Wendy’s Sees Q4 Revenue Jump, Can’t Offset Arby’s Sale


Wendy’s on Monday announced that a key measure of earnings dropped by 30% in the fourth quarter as charges for the company’s sale of Arby’s offset a jump in revenue. Wendy’s also announced that revenue climbed to $615 million compared to $582.6 million the year prior, edging out analysts predictions of $613 million.

The company says customers are now spending more money per visit which helped push up the company’s revenue by 5.6% while higher prices per meal also helped revenue grow. The company also says that remaking their “Dave’s Hot ‘N Juice burger also appeared to help sales.

The company in recent years has attempted to overhaul its entire image, creating an almost entirely new menu of salads, better tasting frieds, desserts and other foods, while also attempting to grab part of the breakfast market where the company failed in a few years prior.

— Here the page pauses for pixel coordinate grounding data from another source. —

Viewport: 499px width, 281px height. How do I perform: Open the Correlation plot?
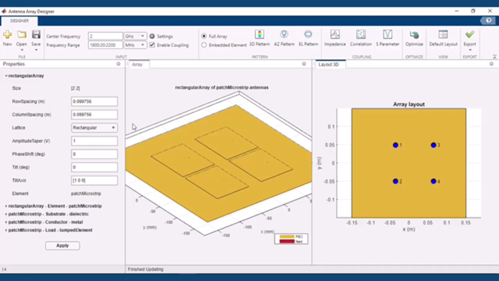click(x=361, y=38)
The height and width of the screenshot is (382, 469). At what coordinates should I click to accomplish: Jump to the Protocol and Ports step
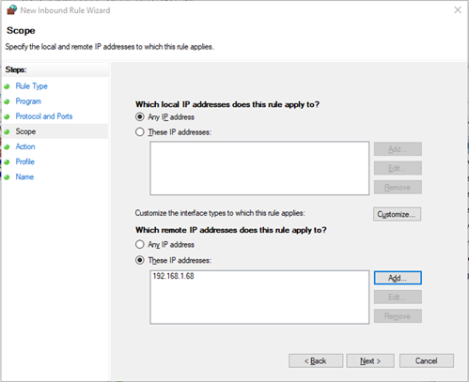coord(44,116)
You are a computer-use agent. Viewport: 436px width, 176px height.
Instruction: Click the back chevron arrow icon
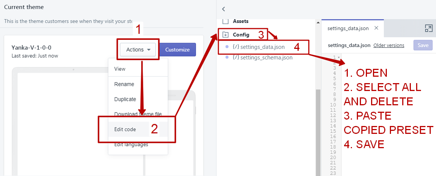pyautogui.click(x=224, y=9)
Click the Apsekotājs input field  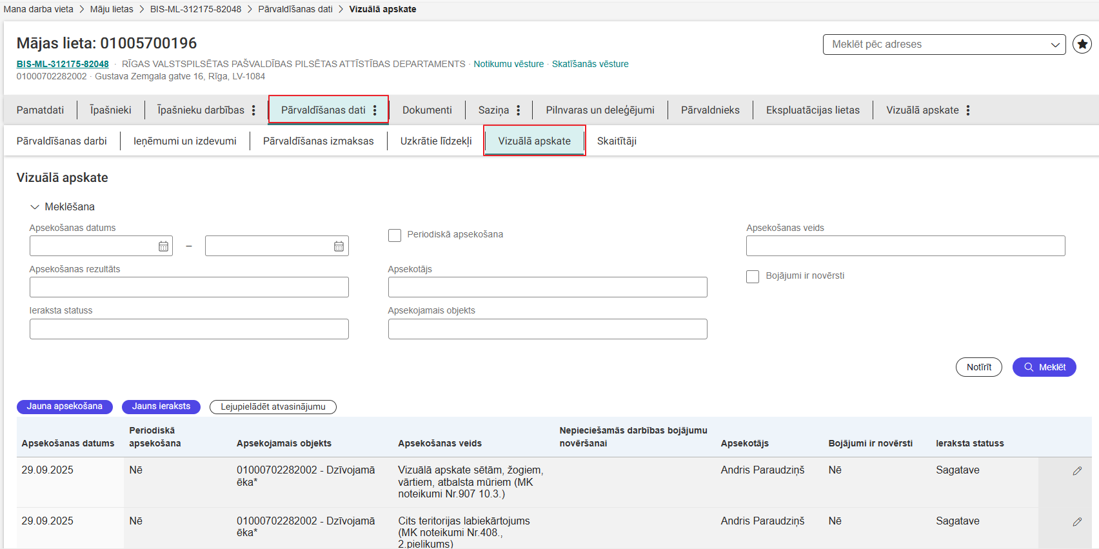(x=547, y=287)
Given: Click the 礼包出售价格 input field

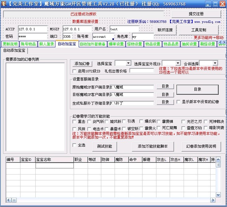Looking at the screenshot, I should (142, 71).
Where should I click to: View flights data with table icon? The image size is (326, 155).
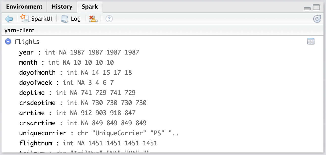coord(311,42)
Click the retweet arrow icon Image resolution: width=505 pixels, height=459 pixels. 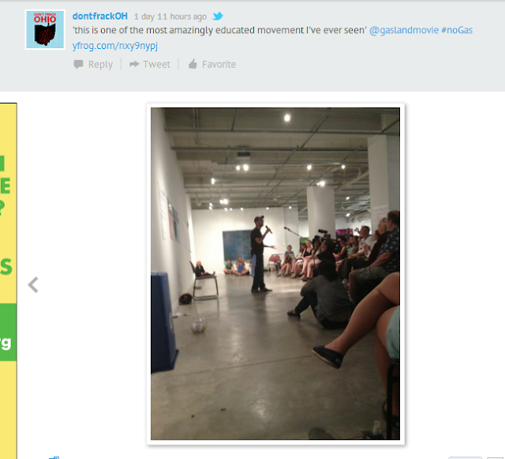(x=134, y=64)
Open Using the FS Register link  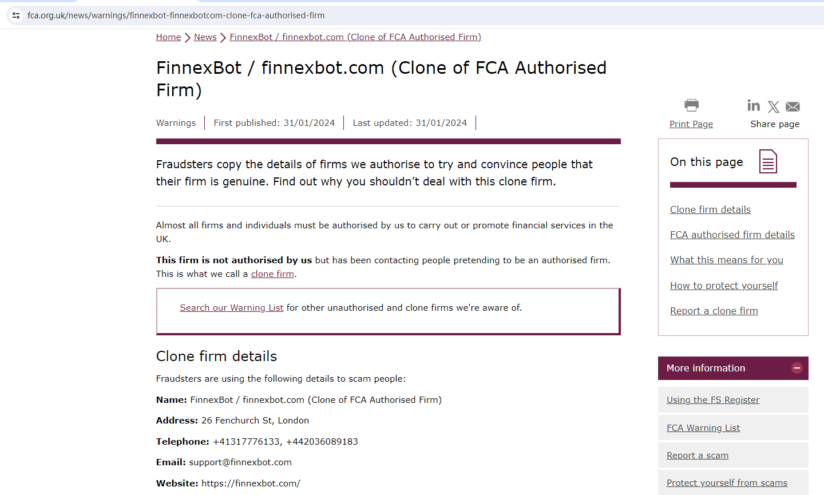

The fast food chain has also been busy remodeling restaurants in the hopes of drawing in new clientele.

In their financial disclosing Wendy’s executives also announced that income from continuing operations fell to $4.3 million over the last three months, compared to $6.1 million one year prior.

Full financial reports will be made available by the company on March 1.

In a disappointing reporting cycle that was expected by analysts adjusted earnings per share were just 4 cents and excluded a one-time charge for costs associated with the company’s summer sale of Arby’s. If those charges were included the per share price would have been just 1 cent.

News of increased revenues is a good sign from Emil Brolick who became the company’s new CEO in September 2010. Brolick said the company is “making progress on re-establishing Wendy’s as the quality leader and innovator” in fast food.

In a final disclosure Wendy’s announced that it spent $46 million in 2011 to break apart from Arby’s, that spending included severance costs for some employees and retention bonuses for keeping others.

Wendy’s in the meantime has a long road ahead as casual dining franchises such as Five Guys, Chipotle and others continue to eat away at the profits made available to fast food chains in the past.

What do you think Wendy’s needs to do in order to keep business moving forward into the future?